Beats | September 29, 2016

#Shifts September: New Theses, Markets and Signals Guiding Impact Investors

ImpactAlpha
The team at

ImpactAlpha

Welcome to #Shifts, ImpactAlpha’s monthly roundup of the ideas and trends driving impact investing. In this edition: investors see opportunity in scaling impact companies, fintech is on fire in Mexico, and human rights is investable. #Shifts happen.

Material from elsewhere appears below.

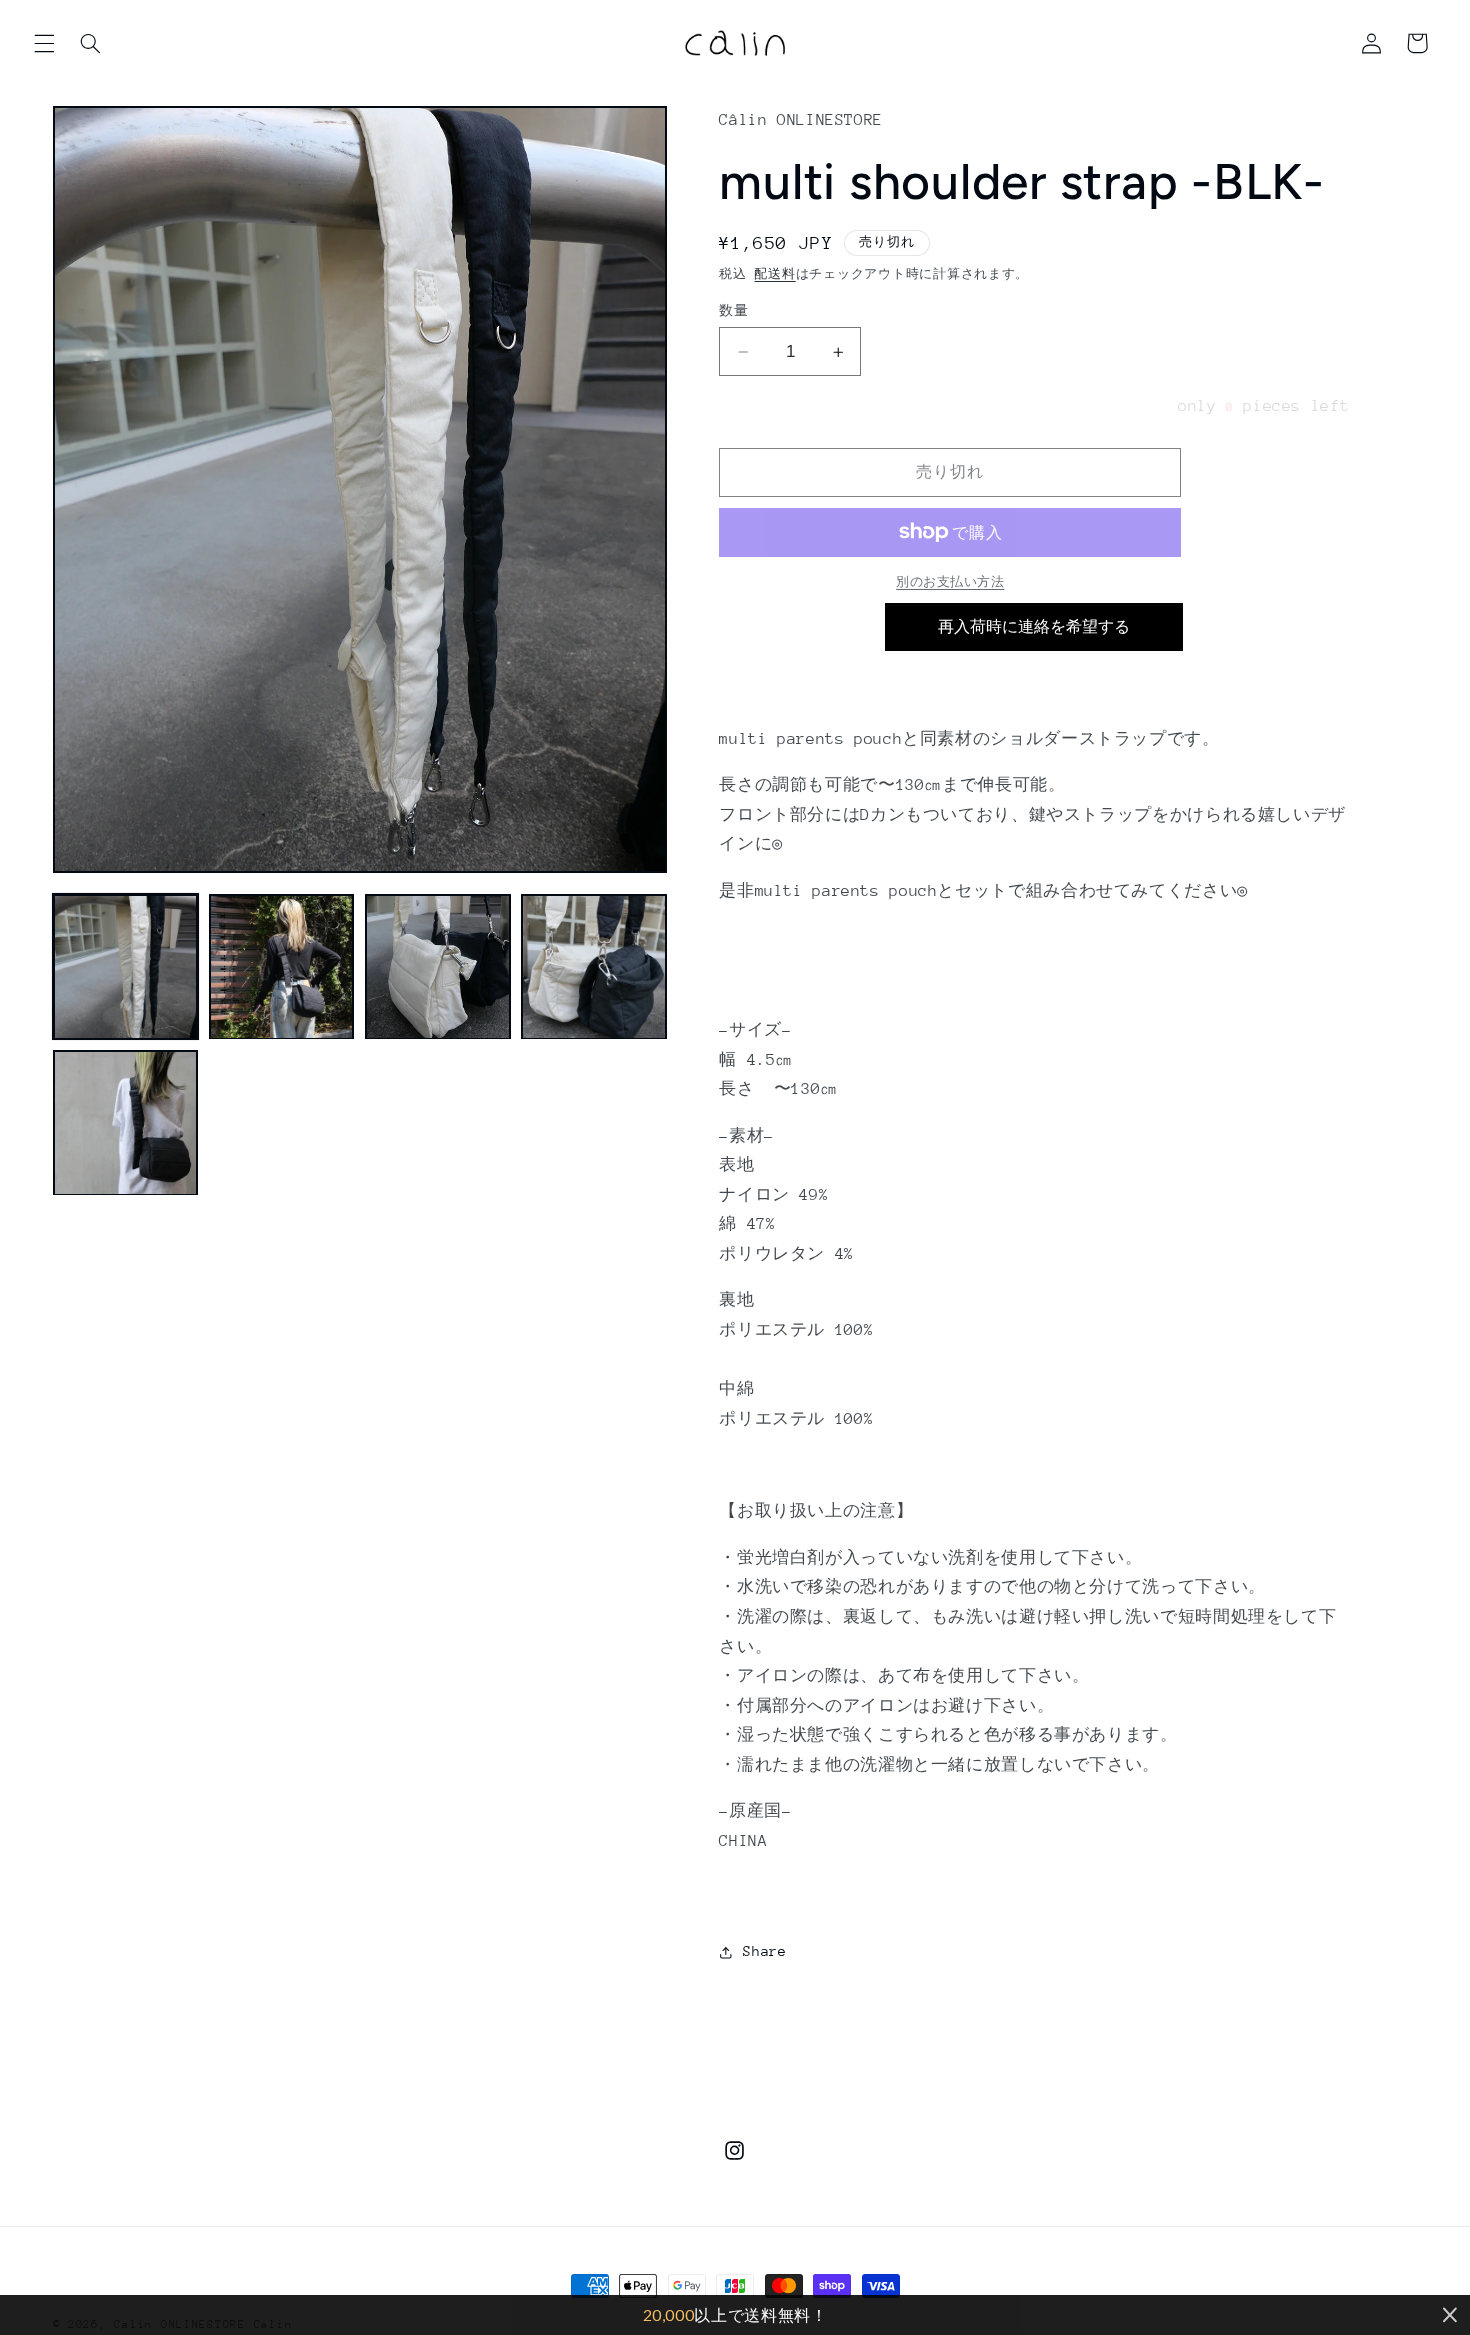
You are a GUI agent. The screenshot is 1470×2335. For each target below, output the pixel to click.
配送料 (774, 274)
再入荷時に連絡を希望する (1034, 626)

THESES: Provocative investment propositions

Growth capital to scale proven impact business models. Last week, with the announcement of TPG’s Rise Fund, impact investing welcomed the possibility of its first billion dollar fund. The fund’s represents a relatively new thesis in the market: the high-growth potential of high-impact enterprises in emerging markets. The new fund, writes Snigdha Sengupta, could “become an important source for the much-needed follow-on growth capital that impact businesses generally find hard to access from conventional private equity investors.” (LiveMint)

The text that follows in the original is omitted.